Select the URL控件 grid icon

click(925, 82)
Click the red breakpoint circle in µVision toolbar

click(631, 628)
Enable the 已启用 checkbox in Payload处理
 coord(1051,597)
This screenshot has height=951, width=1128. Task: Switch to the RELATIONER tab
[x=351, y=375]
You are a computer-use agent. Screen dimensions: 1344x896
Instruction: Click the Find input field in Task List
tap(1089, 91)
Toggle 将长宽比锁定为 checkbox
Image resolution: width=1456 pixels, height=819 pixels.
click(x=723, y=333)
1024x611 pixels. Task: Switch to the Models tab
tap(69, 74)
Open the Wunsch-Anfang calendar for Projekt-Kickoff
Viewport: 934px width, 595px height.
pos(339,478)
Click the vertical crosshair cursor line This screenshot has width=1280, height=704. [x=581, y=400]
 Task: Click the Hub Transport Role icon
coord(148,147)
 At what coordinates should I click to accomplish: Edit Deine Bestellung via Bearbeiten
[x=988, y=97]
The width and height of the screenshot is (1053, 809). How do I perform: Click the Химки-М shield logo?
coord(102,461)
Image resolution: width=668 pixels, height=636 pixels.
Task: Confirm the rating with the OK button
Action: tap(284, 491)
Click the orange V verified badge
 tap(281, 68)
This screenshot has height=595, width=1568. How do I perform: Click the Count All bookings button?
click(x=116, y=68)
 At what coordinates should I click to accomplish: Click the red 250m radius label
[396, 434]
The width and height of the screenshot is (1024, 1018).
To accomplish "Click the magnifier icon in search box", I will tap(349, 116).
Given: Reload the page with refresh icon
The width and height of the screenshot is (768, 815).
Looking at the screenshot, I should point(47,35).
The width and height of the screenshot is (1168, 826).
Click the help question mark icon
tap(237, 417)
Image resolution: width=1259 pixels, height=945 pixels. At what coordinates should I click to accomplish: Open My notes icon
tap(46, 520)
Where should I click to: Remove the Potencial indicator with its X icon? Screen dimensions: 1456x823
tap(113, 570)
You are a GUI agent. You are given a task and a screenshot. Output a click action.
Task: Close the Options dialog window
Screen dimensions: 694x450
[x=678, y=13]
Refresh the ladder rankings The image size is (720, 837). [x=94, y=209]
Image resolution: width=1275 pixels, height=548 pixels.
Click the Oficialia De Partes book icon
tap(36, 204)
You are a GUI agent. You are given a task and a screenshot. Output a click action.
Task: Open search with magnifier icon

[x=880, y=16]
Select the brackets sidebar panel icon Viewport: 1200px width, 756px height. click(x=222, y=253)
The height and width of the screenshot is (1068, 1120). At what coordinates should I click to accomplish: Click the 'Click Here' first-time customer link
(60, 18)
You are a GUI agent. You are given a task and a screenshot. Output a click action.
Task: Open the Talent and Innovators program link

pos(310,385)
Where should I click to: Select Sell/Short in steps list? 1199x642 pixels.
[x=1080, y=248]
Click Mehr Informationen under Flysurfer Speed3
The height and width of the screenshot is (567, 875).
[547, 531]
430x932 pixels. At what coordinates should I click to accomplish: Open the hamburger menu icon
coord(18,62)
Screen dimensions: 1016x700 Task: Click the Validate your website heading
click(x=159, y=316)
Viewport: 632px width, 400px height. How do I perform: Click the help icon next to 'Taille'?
━━━━━━━━━━
Activity:
With nothing added or left out, print the data again.

Answer to this task:
Select the URL控件 grid icon

click(925, 82)
Click the red breakpoint circle in µVision toolbar

click(631, 628)
Enable the 已启用 checkbox in Payload处理
 coord(1051,597)
This screenshot has height=951, width=1128. Task: Switch to the RELATIONER tab
[x=351, y=375]
You are a computer-use agent. Screen dimensions: 1344x896
Instruction: Click the Find input field in Task List
tap(1089, 91)
Toggle 将长宽比锁定为 checkbox
Image resolution: width=1456 pixels, height=819 pixels.
click(x=723, y=333)
1024x611 pixels. Task: Switch to the Models tab
tap(69, 74)
Open the Wunsch-Anfang calendar for Projekt-Kickoff
Viewport: 934px width, 595px height.
pos(339,478)
Click the vertical crosshair cursor line This screenshot has width=1280, height=704. [x=581, y=400]
 Task: Click the Hub Transport Role icon
coord(148,147)
 At what coordinates should I click to accomplish: Edit Deine Bestellung via Bearbeiten
[x=988, y=97]
The width and height of the screenshot is (1053, 809). How do I perform: Click the Химки-М shield logo?
coord(102,461)
Image resolution: width=668 pixels, height=636 pixels.
Task: Confirm the rating with the OK button
Action: tap(284, 491)
Click the orange V verified badge
 tap(281, 68)
This screenshot has height=595, width=1568. How do I perform: Click the Count All bookings button?
click(x=116, y=68)
 At what coordinates should I click to accomplish: Click the red 250m radius label
[396, 434]
The width and height of the screenshot is (1024, 1018).
To accomplish "Click the magnifier icon in search box", I will tap(349, 116).
Given: Reload the page with refresh icon
The width and height of the screenshot is (768, 815).
Looking at the screenshot, I should point(47,35).
The width and height of the screenshot is (1168, 826).
Click the help question mark icon
tap(237, 417)
Image resolution: width=1259 pixels, height=945 pixels. At what coordinates should I click to accomplish: Open My notes icon
tap(46, 520)
Where should I click to: Remove the Potencial indicator with its X icon? Screen dimensions: 1456x823
tap(113, 570)
You are a GUI agent. You are given a task and a screenshot. Output a click action.
Task: Close the Options dialog window
Screen dimensions: 694x450
[x=678, y=13]
Refresh the ladder rankings The image size is (720, 837). [x=94, y=209]
Image resolution: width=1275 pixels, height=548 pixels.
Click the Oficialia De Partes book icon
tap(36, 204)
You are a GUI agent. You are given a task and a screenshot. Output a click action.
Task: Open search with magnifier icon

[x=880, y=16]
Select the brackets sidebar panel icon Viewport: 1200px width, 756px height. click(x=222, y=253)
The height and width of the screenshot is (1068, 1120). At what coordinates should I click to accomplish: Click the 'Click Here' first-time customer link
(60, 18)
You are a GUI agent. You are given a task and a screenshot. Output a click action.
Task: Open the Talent and Innovators program link

pos(310,385)
Where should I click to: Select Sell/Short in steps list? 1199x642 pixels.
[x=1080, y=248]
Click Mehr Informationen under Flysurfer Speed3
The height and width of the screenshot is (567, 875).
[547, 531]
430x932 pixels. At what coordinates should I click to accomplish: Open the hamburger menu icon
coord(18,62)
Screen dimensions: 1016x700 Task: Click the Validate your website heading
click(x=159, y=316)
Viewport: 632px width, 400px height. How do I perform: Click the help icon next to 'Taille'?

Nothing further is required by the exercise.